(Items voor het vinden van tekst en elementen)
####################
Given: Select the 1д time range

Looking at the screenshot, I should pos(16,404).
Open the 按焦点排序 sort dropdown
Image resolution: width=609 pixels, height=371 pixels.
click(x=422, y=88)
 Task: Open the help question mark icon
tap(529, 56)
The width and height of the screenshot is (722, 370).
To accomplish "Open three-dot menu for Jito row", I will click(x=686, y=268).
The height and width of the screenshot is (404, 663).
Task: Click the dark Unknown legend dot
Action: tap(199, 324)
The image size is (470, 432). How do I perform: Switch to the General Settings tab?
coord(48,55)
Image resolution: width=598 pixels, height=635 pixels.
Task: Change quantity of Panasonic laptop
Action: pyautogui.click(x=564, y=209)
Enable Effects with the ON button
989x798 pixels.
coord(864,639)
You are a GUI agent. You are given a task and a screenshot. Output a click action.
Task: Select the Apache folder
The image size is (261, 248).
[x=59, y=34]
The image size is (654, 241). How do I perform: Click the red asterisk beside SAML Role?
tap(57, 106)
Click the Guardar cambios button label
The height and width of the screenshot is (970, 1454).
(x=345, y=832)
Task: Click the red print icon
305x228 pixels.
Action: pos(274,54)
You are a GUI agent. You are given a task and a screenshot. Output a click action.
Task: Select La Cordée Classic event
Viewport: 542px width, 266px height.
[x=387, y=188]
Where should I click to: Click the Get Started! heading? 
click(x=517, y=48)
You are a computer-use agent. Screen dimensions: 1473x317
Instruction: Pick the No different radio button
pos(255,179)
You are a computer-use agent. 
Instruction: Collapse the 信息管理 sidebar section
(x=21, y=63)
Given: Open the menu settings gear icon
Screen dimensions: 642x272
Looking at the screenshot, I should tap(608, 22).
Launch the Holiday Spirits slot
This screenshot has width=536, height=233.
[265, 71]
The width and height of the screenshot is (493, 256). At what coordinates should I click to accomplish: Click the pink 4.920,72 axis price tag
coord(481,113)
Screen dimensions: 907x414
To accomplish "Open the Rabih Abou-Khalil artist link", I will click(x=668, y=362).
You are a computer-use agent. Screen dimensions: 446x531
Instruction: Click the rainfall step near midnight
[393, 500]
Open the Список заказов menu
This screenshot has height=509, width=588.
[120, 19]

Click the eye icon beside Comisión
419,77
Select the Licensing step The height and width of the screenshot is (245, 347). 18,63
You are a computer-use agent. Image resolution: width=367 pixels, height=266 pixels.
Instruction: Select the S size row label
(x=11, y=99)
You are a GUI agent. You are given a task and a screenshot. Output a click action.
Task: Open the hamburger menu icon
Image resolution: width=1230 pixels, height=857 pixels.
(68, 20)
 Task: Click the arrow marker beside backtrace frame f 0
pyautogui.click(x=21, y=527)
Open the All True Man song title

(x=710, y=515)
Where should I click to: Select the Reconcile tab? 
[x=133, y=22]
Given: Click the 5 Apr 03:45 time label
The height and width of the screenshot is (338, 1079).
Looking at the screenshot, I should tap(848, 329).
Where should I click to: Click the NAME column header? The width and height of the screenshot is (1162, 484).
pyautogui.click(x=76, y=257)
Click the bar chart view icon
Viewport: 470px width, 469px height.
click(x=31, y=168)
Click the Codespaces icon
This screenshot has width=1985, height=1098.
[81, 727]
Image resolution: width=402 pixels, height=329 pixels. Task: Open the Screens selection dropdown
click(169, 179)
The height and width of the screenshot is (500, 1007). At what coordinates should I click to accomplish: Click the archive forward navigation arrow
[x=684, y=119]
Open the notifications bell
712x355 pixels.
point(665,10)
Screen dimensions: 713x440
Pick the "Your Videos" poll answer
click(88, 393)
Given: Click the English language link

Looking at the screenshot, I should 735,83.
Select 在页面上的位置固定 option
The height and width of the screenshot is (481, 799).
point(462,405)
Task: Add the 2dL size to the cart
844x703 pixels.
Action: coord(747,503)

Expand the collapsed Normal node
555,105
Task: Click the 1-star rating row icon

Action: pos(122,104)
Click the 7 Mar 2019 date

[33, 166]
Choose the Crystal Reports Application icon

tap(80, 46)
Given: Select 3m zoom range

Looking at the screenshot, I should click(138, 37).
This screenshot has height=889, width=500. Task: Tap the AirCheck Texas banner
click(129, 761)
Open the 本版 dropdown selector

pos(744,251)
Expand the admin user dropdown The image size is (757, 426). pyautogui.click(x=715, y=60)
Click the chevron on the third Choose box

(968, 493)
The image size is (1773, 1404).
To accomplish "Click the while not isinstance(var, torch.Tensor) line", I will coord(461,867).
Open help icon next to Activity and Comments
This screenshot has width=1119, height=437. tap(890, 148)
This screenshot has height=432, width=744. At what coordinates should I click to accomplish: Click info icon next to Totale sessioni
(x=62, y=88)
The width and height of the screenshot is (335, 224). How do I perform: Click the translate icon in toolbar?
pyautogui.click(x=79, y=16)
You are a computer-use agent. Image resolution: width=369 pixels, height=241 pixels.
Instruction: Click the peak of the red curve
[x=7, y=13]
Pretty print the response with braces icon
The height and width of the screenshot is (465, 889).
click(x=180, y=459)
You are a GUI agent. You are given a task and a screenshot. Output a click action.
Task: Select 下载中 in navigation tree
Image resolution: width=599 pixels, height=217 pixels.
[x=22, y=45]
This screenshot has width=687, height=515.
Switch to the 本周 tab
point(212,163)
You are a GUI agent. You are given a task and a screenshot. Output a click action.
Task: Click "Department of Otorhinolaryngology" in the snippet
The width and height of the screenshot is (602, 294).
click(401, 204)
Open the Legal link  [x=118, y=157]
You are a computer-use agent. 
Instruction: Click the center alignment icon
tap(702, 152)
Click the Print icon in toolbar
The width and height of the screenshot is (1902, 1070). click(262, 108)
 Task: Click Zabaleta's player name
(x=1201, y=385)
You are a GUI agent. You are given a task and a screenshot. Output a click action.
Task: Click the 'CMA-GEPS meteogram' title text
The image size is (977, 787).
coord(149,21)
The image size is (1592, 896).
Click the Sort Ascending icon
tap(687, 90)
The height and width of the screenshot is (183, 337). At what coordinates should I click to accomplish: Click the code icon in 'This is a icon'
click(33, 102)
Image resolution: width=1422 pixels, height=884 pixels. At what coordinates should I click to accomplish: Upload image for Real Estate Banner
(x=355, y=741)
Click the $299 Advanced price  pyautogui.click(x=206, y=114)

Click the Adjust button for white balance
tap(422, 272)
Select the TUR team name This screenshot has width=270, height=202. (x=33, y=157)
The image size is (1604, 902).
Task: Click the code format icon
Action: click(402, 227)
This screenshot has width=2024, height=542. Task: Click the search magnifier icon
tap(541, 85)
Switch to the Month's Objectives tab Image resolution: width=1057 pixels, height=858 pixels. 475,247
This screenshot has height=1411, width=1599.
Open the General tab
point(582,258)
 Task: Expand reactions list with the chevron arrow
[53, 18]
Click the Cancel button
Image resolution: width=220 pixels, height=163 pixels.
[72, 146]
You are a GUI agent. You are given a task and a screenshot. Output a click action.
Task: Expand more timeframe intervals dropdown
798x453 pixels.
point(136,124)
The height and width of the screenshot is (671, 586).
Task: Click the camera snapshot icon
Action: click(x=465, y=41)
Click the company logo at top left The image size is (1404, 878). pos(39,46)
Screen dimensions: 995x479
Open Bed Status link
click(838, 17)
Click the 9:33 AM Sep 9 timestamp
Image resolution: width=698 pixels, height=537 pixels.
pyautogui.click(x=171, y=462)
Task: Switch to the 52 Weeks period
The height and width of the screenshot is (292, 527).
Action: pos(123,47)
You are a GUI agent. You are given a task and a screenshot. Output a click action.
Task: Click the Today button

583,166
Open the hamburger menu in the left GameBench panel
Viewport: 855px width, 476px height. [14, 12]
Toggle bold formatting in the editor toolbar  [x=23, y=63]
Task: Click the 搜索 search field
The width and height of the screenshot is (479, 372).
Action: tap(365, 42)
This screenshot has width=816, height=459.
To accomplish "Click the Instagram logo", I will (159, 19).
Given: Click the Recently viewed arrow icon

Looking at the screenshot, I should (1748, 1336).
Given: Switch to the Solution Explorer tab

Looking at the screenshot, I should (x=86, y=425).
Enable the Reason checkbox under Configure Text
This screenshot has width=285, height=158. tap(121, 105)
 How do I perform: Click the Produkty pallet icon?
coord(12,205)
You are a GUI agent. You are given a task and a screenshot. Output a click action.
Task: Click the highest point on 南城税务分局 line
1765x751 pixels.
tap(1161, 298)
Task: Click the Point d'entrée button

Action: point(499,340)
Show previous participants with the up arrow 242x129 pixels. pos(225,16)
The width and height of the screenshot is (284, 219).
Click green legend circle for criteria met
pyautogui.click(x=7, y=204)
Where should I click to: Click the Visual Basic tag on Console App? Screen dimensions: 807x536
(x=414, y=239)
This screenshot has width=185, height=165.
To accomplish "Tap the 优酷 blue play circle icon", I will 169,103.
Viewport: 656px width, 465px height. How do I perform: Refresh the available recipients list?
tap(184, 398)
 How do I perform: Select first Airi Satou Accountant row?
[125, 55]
####################
▸ Uit te voeren opdracht: Herschrijf de items vanaf het begin tot en met de regel die "tap(529, 56)" bevat, waarbij u "help" vervangt door "info" en al het overige ongewijzigd laat.

▸ Uitwerking opdracht:
Given: Select the 1д time range

Looking at the screenshot, I should pos(16,404).
Open the 按焦点排序 sort dropdown
Image resolution: width=609 pixels, height=371 pixels.
click(x=422, y=88)
 Task: Open the info question mark icon
tap(529, 56)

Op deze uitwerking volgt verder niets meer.